• _Work item_: For every line in the records below that holds "screenshot", make a copy.

• _Data under study_:
────────────────────────────────────────

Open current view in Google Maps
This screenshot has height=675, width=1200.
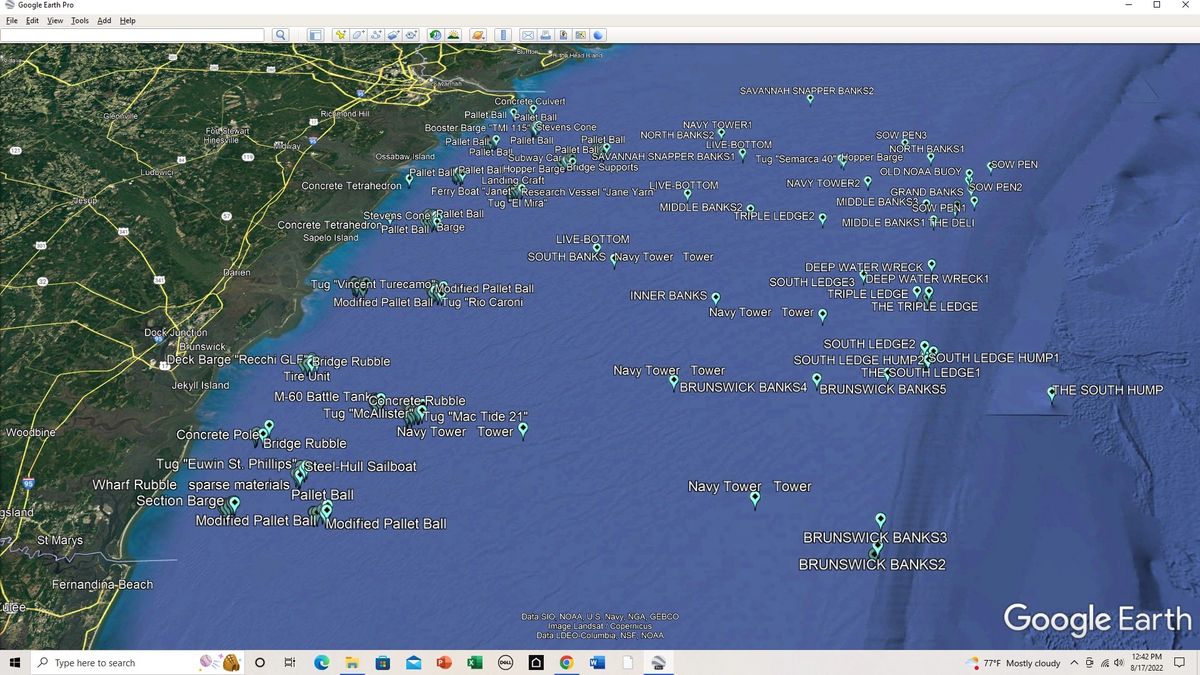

────────────────────────────────────────

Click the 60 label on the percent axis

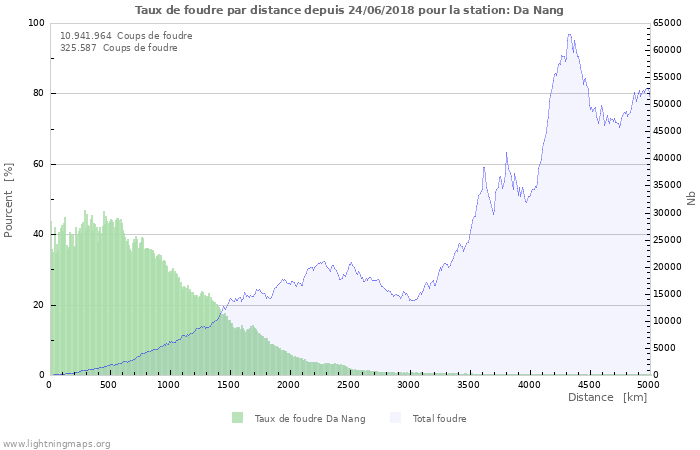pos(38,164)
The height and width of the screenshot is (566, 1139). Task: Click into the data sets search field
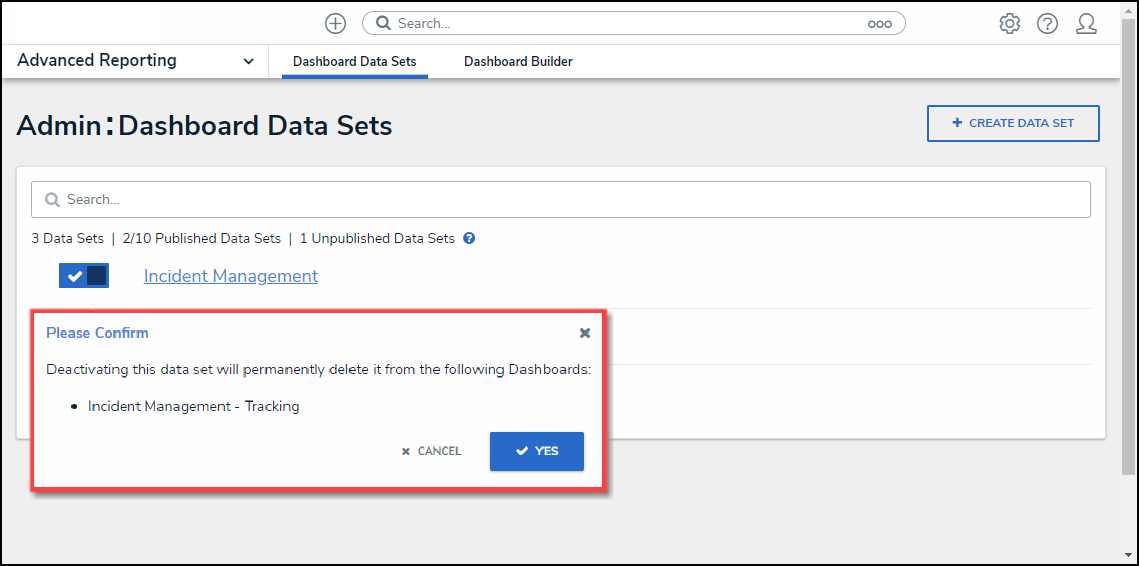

────────────────────────────────────────

• _Solved exercise_:
This screenshot has height=675, width=1200.
The height and width of the screenshot is (566, 1139). Task: Click into the data sets search field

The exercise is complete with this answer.